The records are to be copied from the line that contains "Instruction: Toggle the canvas lock icon" through their last line, word for word, with every picture left out.
[[ Source material open ]]
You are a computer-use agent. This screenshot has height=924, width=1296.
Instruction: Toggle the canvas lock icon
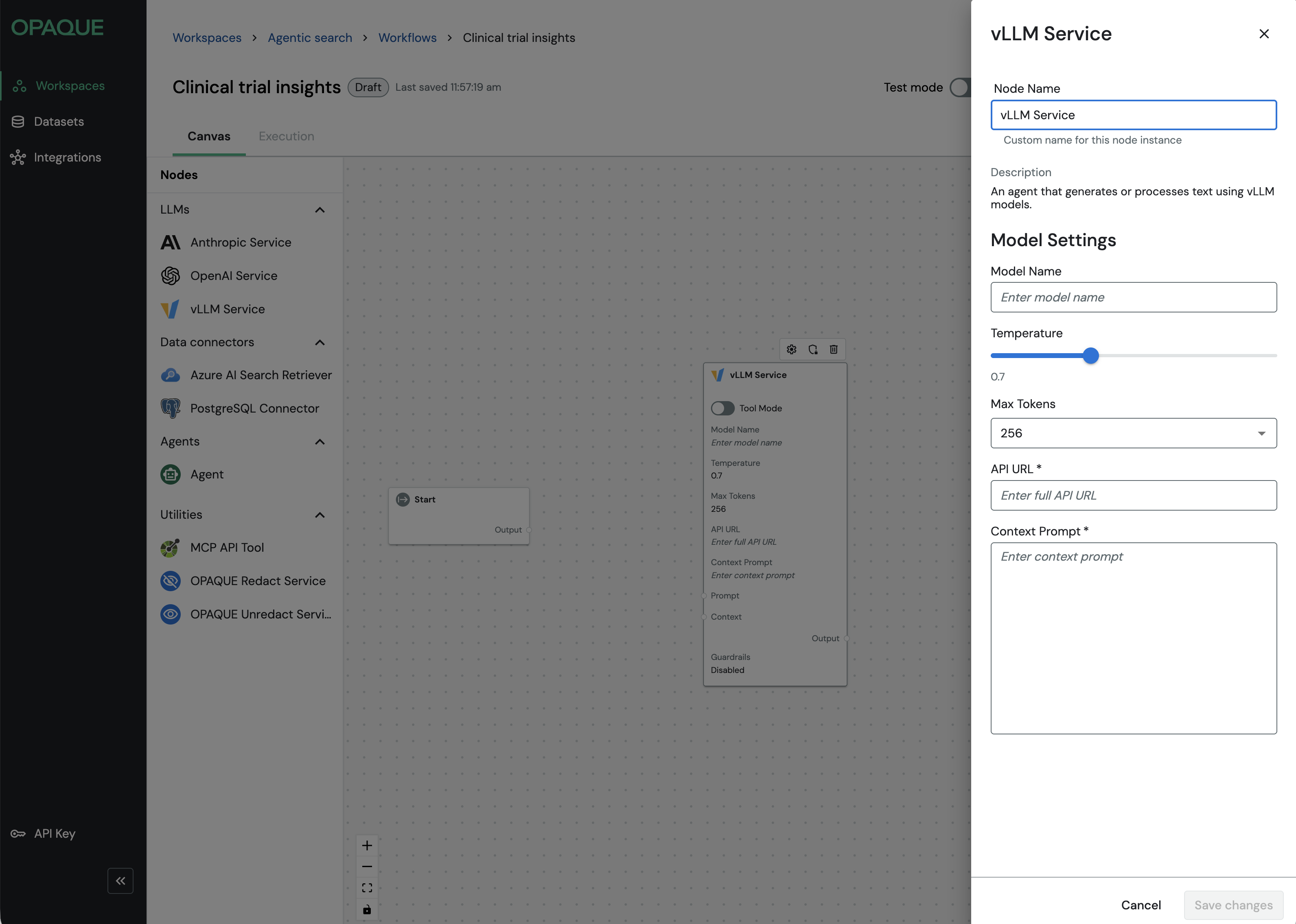click(x=367, y=909)
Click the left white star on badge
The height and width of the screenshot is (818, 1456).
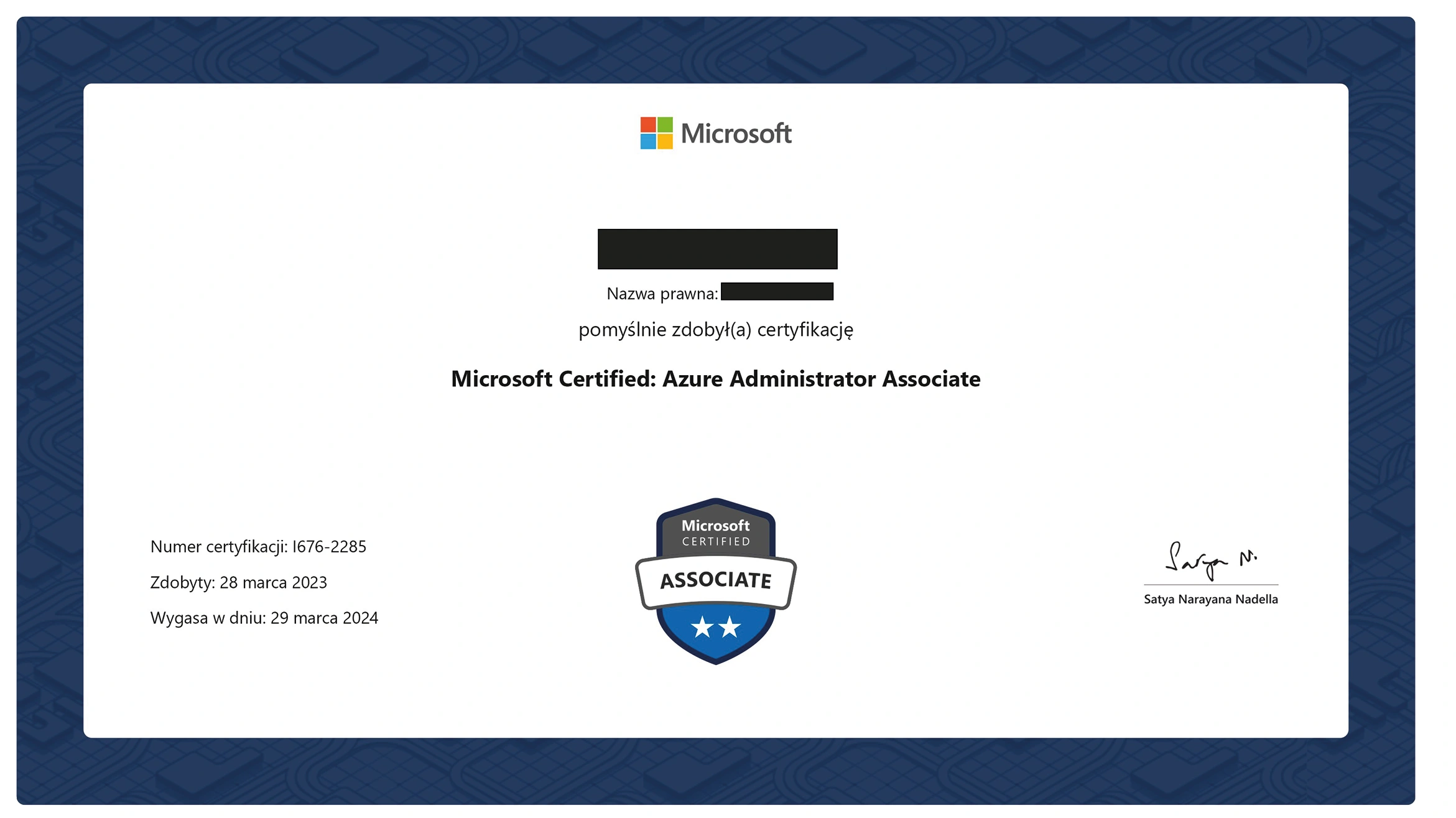pos(702,627)
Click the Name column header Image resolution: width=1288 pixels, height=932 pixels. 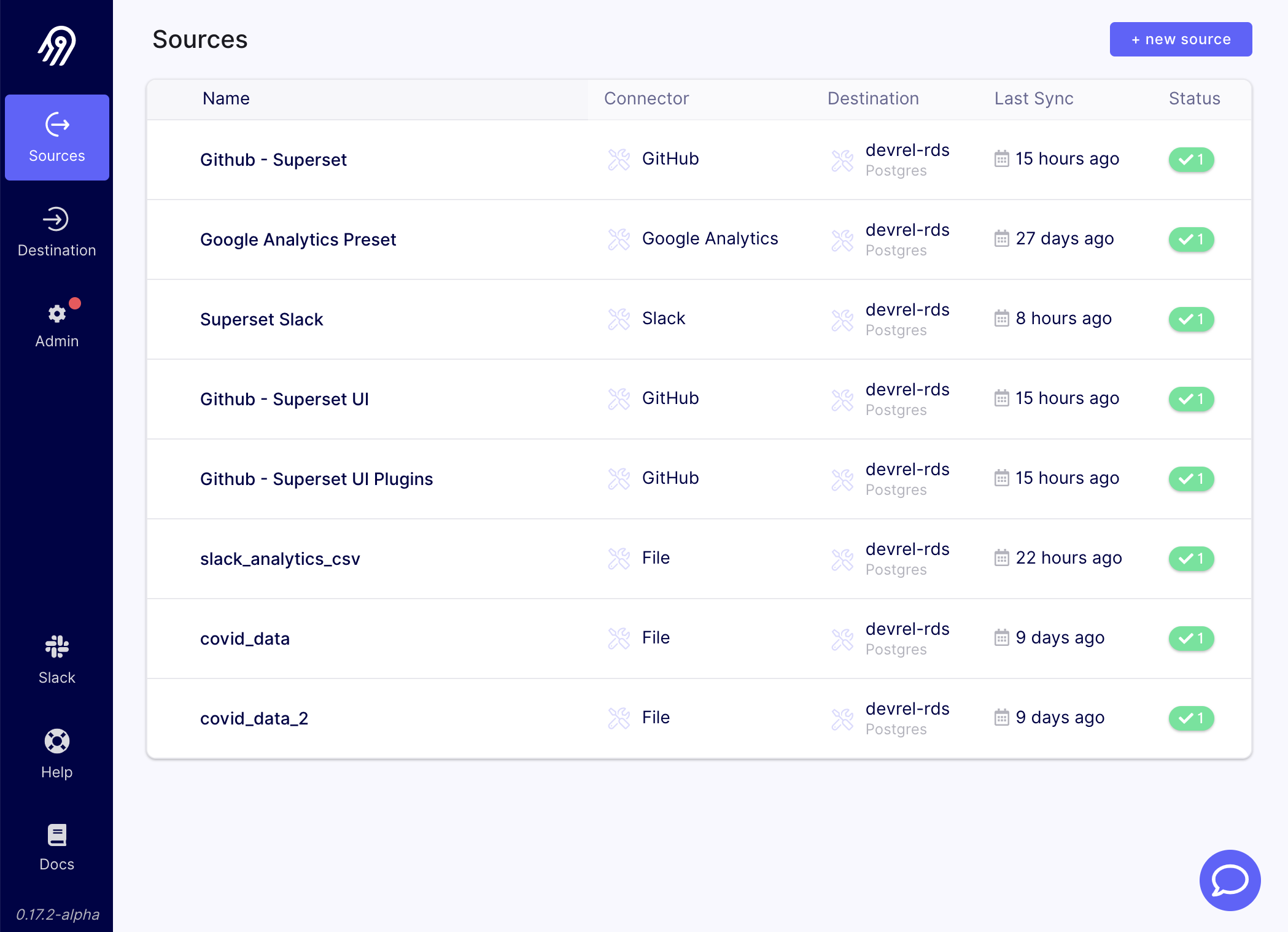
[[ Source material closed ]]
→ **Result of this task**:
Instruction: Toggle the canvas lock icon
click(x=367, y=909)
Click the left white star on badge
The height and width of the screenshot is (818, 1456).
pos(702,627)
Click the Name column header Image resolution: width=1288 pixels, height=932 pixels. 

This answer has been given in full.